--- SOURCE PASSAGE ---
Want to double check if this counts as non-science

This forum made possible through the generous support of SDN members, donors, and sponsors. Thank you.

lumpyduster

Full Member
10+ Year Member
Joined
Feb 25, 2013
Messages
222
Reaction score
101
So, the majority of my gen-ed requirements were taken very early on in my college career and I felt this professor who had me last semester might write a stronger letter since it was an upper level course.

I took it because it happened to count for my chem degree, but it was through the school of public and environmental affairs. It wasn't super science-y. It was about different organic pollutants and their fate in the environment. So, some policy but also some basic chemistry (there were no chemistry pre-requisites).

By department this counts as non-science according to the AAMC website... Am I probably okay?
 
Whats the class? If it doesn't fall into the BCPM category in the AMCAS classification guide, you're good to go.
 
Whats the class? If it doesn't fall into the BCPM category in the AMCAS classification guide, you're good to go.
--- DATA ---
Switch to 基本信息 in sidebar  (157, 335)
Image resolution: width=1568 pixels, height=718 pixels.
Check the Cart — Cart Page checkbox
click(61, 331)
---
### WHAT TO WORK ON
Reproduce the forum post word for word from "I took it because" to "no chemistry pre-requisites).". The data above comes from a separate source and has no connection to the forum post.

### PROBLEM SOLUTION
I took it because it happened to count for my chem degree, but it was through the school of public and environmental affairs. It wasn't super science-y. It was about different organic pollutants and their fate in the environment. So, some policy but also some basic chemistry (there were no chemistry pre-requisites).